Quality has many different philosophies and meanings to companies and personnel.  Therefore, it is difficult to define universal truths about quality when there is such a wide range of processes and viewpoints in use today.  Our goal is to show you some great websites about quality control that have the training / tutorial information you want.  We try to give you practical information that you will not find in books and training. 

 

Our Experience

Quality control should be designed into every process -- not some after thought, add-on, or special program with a fancy name. 

The process engineer should be responsible for a process’s output, quality, and cost (faster, better, cheaper).  However, a process engineer cannot be an expert in everything.  Therefore, an in-house quality expert is as important as in-house mechanical and electrical experts are.  They support the process engineers to make the process engineer and their process better. 

We do not like sampling programs on out going products – we think every finished product should be thoroughly tested as early in the production cycle as possible.  A sampling program (on out going product) is saying – “We know X percent of our product is bad and we are okay with sending X percent of bad products to our customers!”  Where as 100% testing says “We know X percent of our product is bad but we are preventing bad products from getting to our customers. 

However, sampling happens, and we even use it in some of our business practices where we don't think there any problems -- but you never know you have problems unless you actively try to find them

We look at quality as continuous improvement.  First, you have to start testing just to find out what your quality level is.  Then you start solving problems and comparing new process data to the old data to check your improvement.  The new information then gives you a new set of “biggest problems” which you then solve, and your process continues to improve, over years, that defects per million and six sigma starts to become a reality.

What this task involves. Write the next part of the quality control piece above, starting right after its final sentence.

Recorded information.
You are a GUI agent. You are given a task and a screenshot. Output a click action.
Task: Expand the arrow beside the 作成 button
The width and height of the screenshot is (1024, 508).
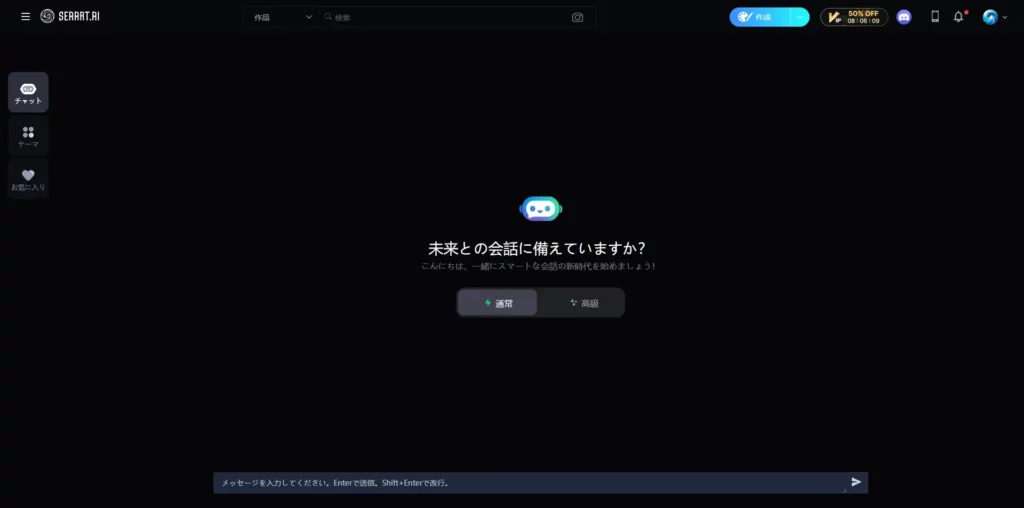pyautogui.click(x=800, y=17)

Exercise result.
 

Acceptable Level of Quality

We have the seen the difference in products and systems designed to minimize problems but their costs can be enormous.  If designing a product or assembly system is X then designing a great quality system can easily be 10X.  Typically what happens is that you try to reach some acceptable level of quality for a reasonable price and then depend on the operators and maintenance personnel to do the rest.  For example, look at the differences in the space shuttle, commercial planes, and ultralights.  Extending this analogy to manufacturing would be:

  1. Space shuttle: triple redundant, failure is not an option.  The best process examples would be nuclear power plants or other plants that are handling hazardous or dangerous chemicals. 
  2. Commercial planes:  this is where you don’t expect to anticipate and prevent every error condition but you try to contain and recover from them.  There is some redundancy for critical systems.  You plan for the most critical failures. 
  3. Ultralights:  “Don’t worry be happy”.  Minimal feedback and control, don’t worry about problems. 

In the space shuttle, commercial plane, ultralight analogy, we typically design for the “commercial plane” standard.  Some level of reasonable cost versus error handling.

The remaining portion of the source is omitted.